November 2023
The Slave Who Knew Everything Oedipus Didn't
The majority of the people of Athens were slaves. They carried out the most menial tasks in society — sewer cleaners, gardeners, domestic servants. People of Sophocles' background did not do manual work; they lived lives of leisure. Even in war, men of that class were generals; slaves fought and died. Sophocles was very conscious of this, and that consciousness gave his worldview its particular tinge of sadness. King Oedipus was written from within a society that depended entirely on the people it refused to treat as human, and the play, quietly, never lets you forget it.
Slaves in ancient Greece occupied the bottom of the social hierarchy, and their presence in the play makes this structure visible.

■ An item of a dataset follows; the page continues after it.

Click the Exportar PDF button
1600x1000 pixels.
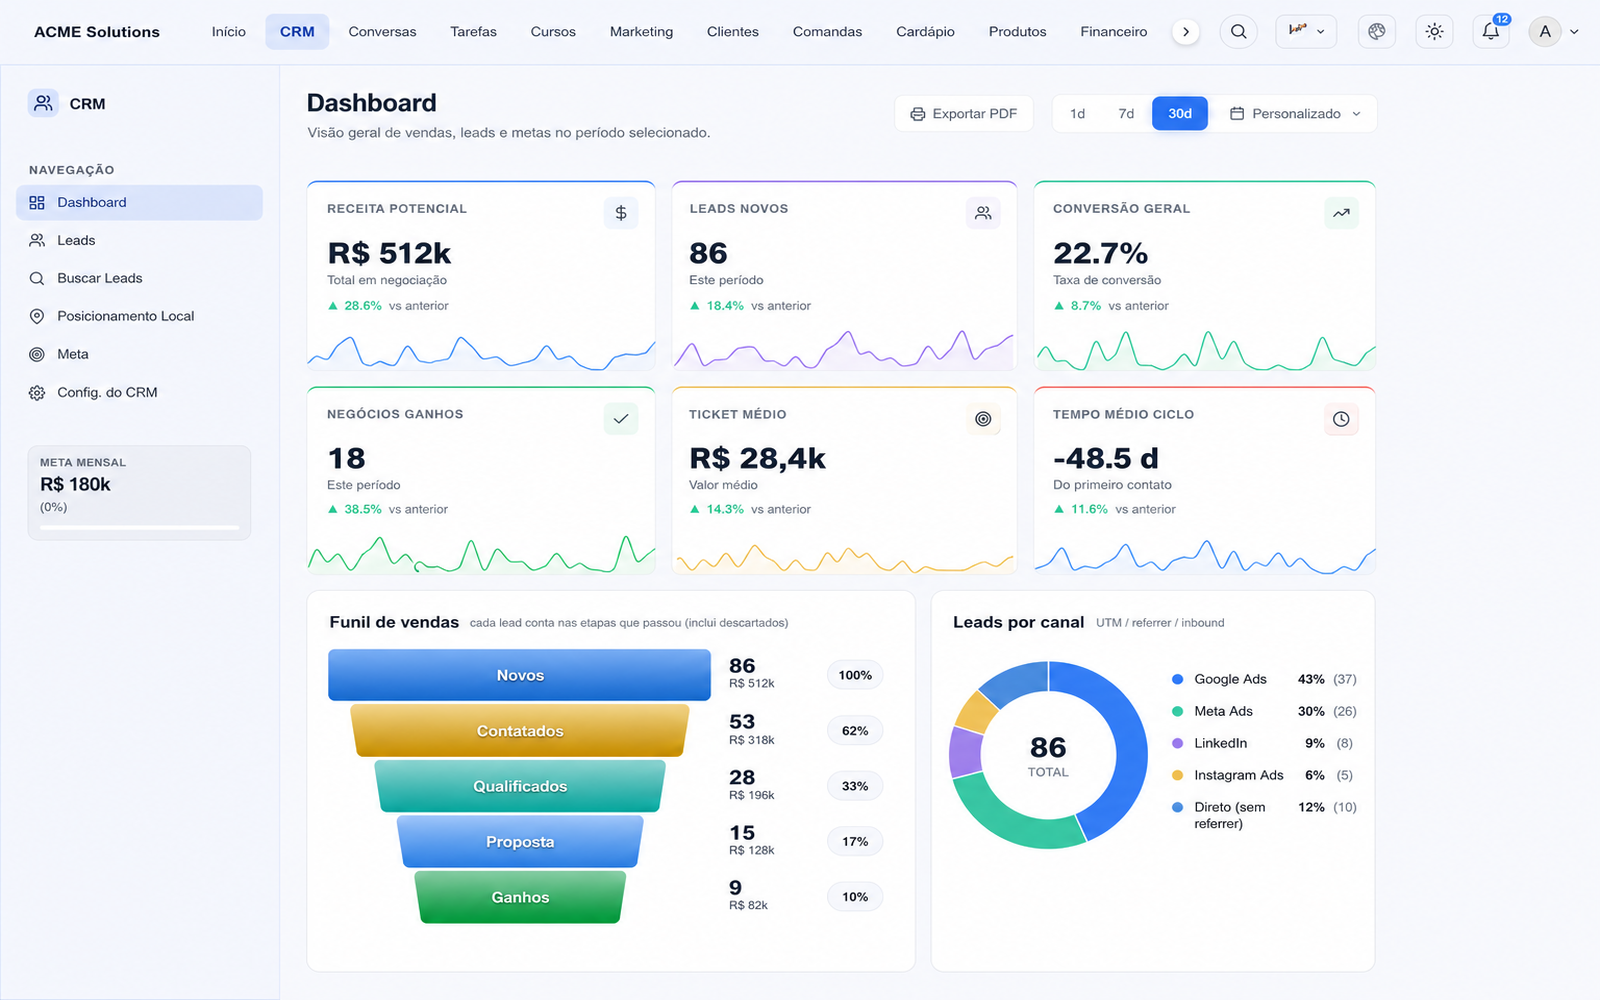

Their interactions with the nobility emphasize the stark differences in power, status, and influence within society. And yet Sophocles gives the slaves the critical knowledge. The Shepherd's revelation about Oedipus's origins is the pivot on which the entire tragedy turns. Oedipus, although a king, is initially ignorant of his true identity and the prophecy that foretells his fate. The slave characters, in their interactions with him, symbolize this ignorance: even though Oedipus holds the highest position in society, he lacks essential knowledge about his own origins. The person with the least power in the social order is the one who carries the truth that will undo the most powerful.
This contrast between knowledge and power is one of Sophocles' central preoccupations. The use of slaves as bearers of truth accentuates the idea that wisdom and insight are not distributed along the lines of conventional hierarchy. The Shepherd does not choose to reveal what he knows; he is compelled, under threat. But the fact that he possesses the knowledge at all, and that Oedipus does not, inverts the expected order of things. The chorus of Theban elders often expresses sympathy and wisdom that Oedipus conspicuously lacks, advising him to listen to Tiresias. Oedipus disregards both the blind prophet and the common voices. His refusal to hear them is itself a form of blindness.
The presence of slaves in the play also reflects the social and political context of Sophocles' writing in Athenian democracy. Athenian citizens had the right to participate in democratic processes, while slaves were a significant part of the workforce whose voices were not considered in that democratic realm. The coexistence of democratic ideals and slavery was a structural contradiction at the heart of Athenian society. Sophocles may have used the roles of slaves to critique the flaws of tyranny and to highlight the importance of the voices of ordinary people alongside those of the elite.
The Shepherd's role in revealing Oedipus's true identity and actions is essential to the tragic resolution of the play. It reinforces the notion that truth and fate can manifest through unexpected and often overlooked channels. Oedipus had power over everyone he could see. The slave had power over the truth Oedipus could not.